Madagascar: Les premières monnaies locales disparues

Jusqu'au XVIIe siècle, Madagascar connaît le système de circulation des valeurs le plus primitif. Les transactions entre les habitants se réduisent à de minimes échanges de produits de première nécessité.

« Celui qui a besoin de quelque chose, va le chercher là où il y en a en abondance ; ils portent et conduisent avec eux des bœufsm, des vaches, du riz, du fer et des racines d'ignames, échangeant les choses qu'ils ont en abondance pour celles qui leur manquent, car il n'y a ni foire, ni marché et chacun s'entraide par son industrie et son travail », écrit Étienne de Flacourt en 1658.

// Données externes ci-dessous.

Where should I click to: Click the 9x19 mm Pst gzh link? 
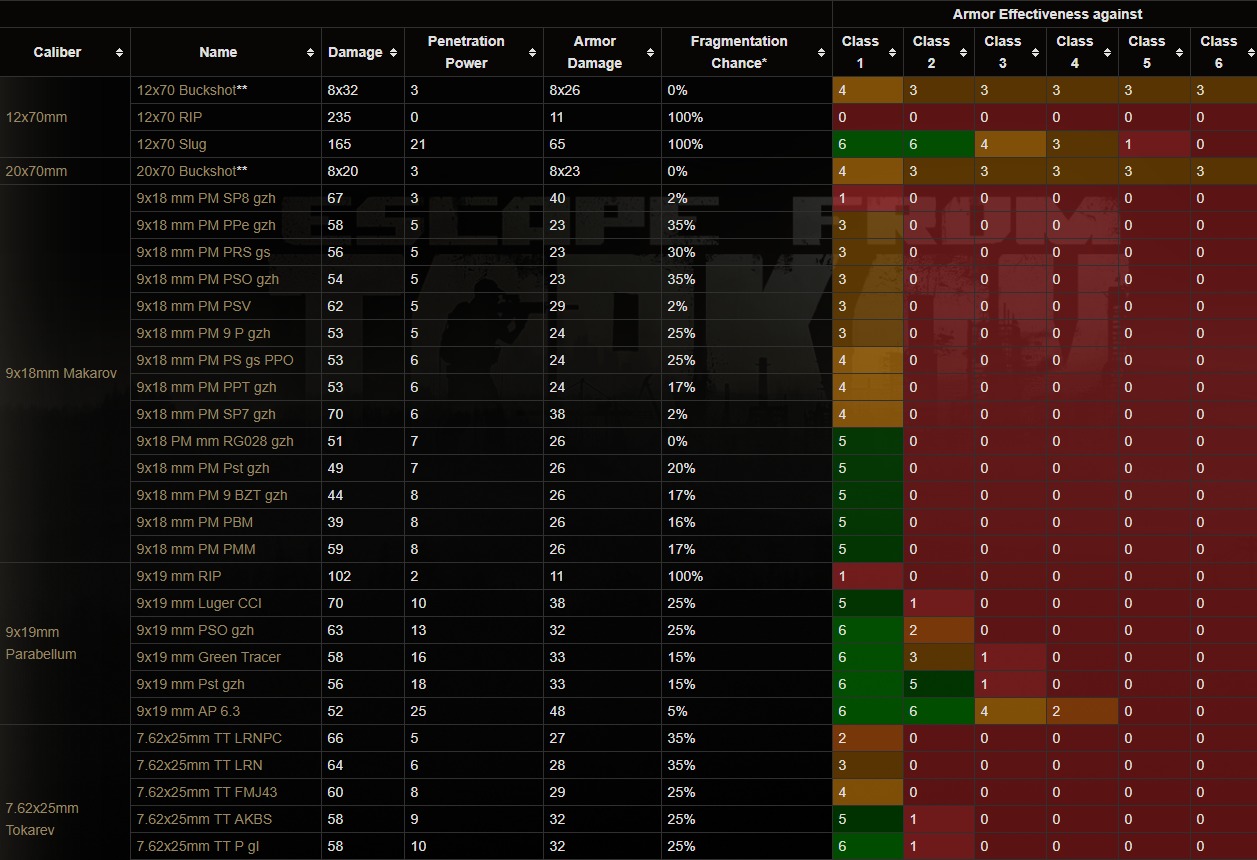click(190, 684)
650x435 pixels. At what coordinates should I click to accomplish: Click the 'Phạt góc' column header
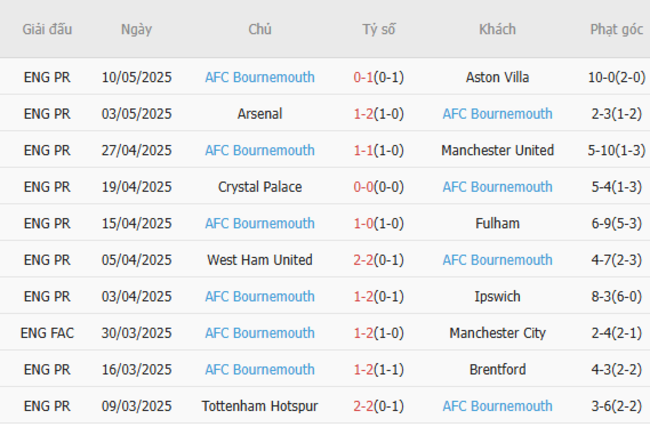click(x=616, y=29)
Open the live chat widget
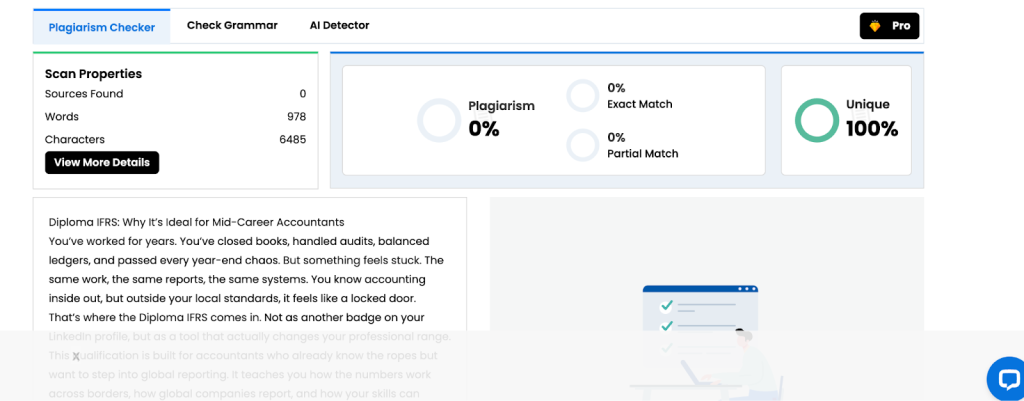The height and width of the screenshot is (401, 1024). [1005, 378]
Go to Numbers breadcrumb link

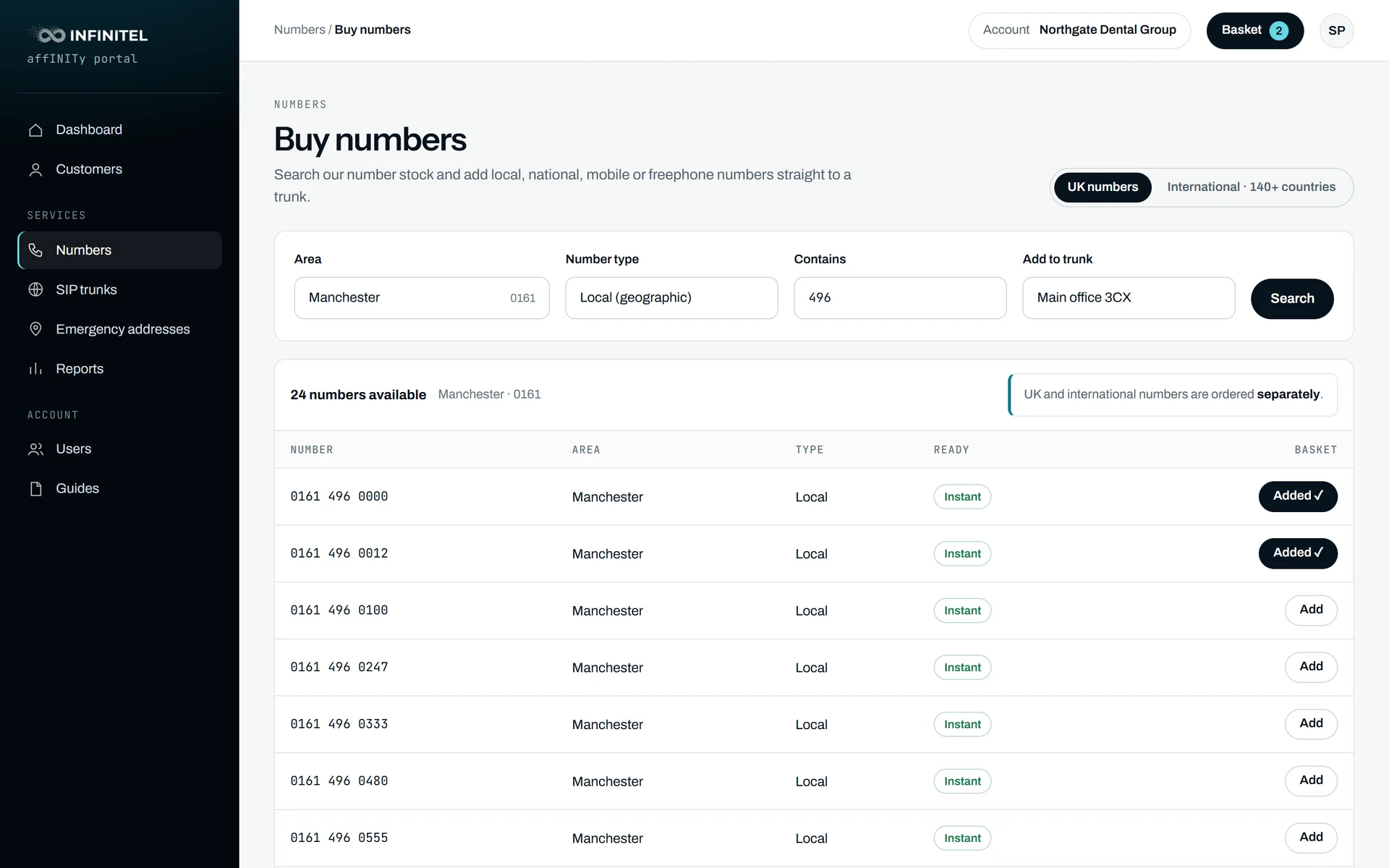click(x=300, y=30)
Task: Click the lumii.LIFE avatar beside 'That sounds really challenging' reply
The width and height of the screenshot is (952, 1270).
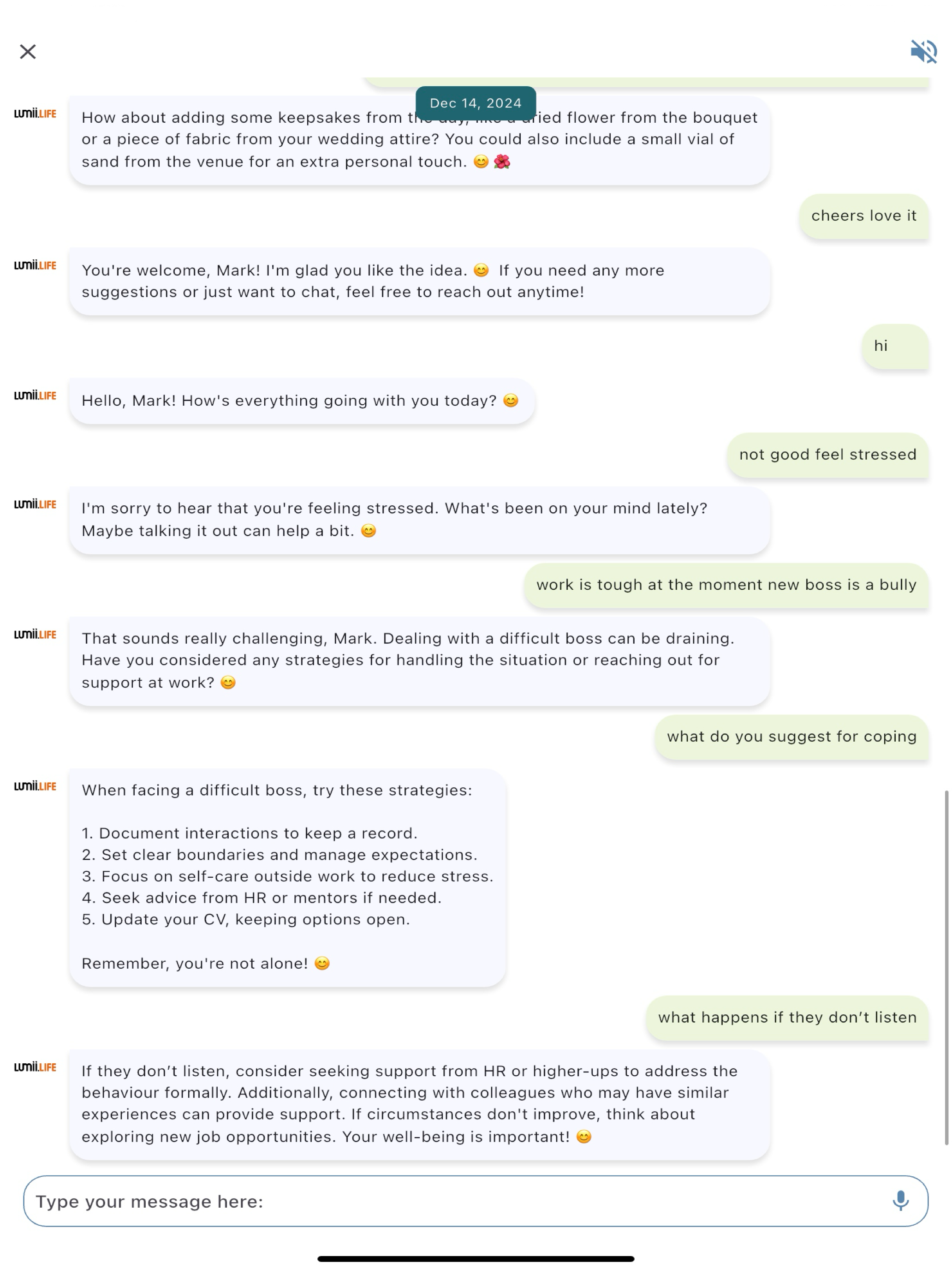Action: 35,635
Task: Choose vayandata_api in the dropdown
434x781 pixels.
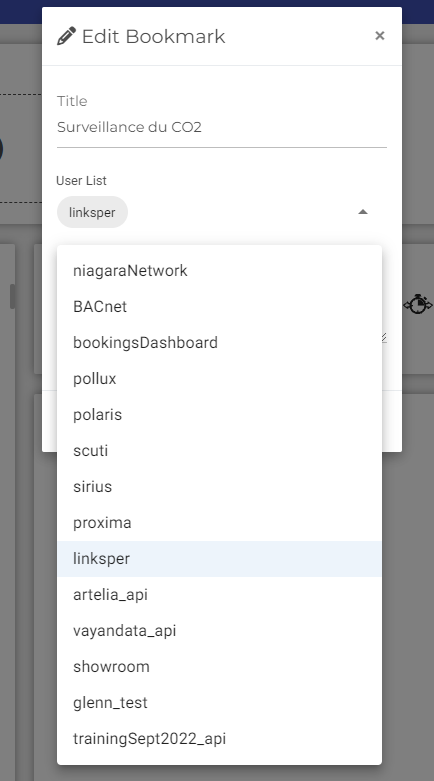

Les premières monnaies étrangères - des dinars d'or fatimites- sont introduites vers le XIIIe et peut-être même le Xe siècle, par les Arabes qui viennent trafiquer sur les côtes Nord-Est et Nord-Ouest, mais elles ne servent pas dans les transactions courantes, car l'usage de la monnaie est inconnu. Les dinars retrouvés dans des sépultures de la côte Nord-Est à Benavony, à Mananara et à Vohémar, sont utilisés comme objets de parure. Suivant une coutume encore en vigueur dans certaines régions, les pièces sont placées sur le front ou entre les mâchoires des morts.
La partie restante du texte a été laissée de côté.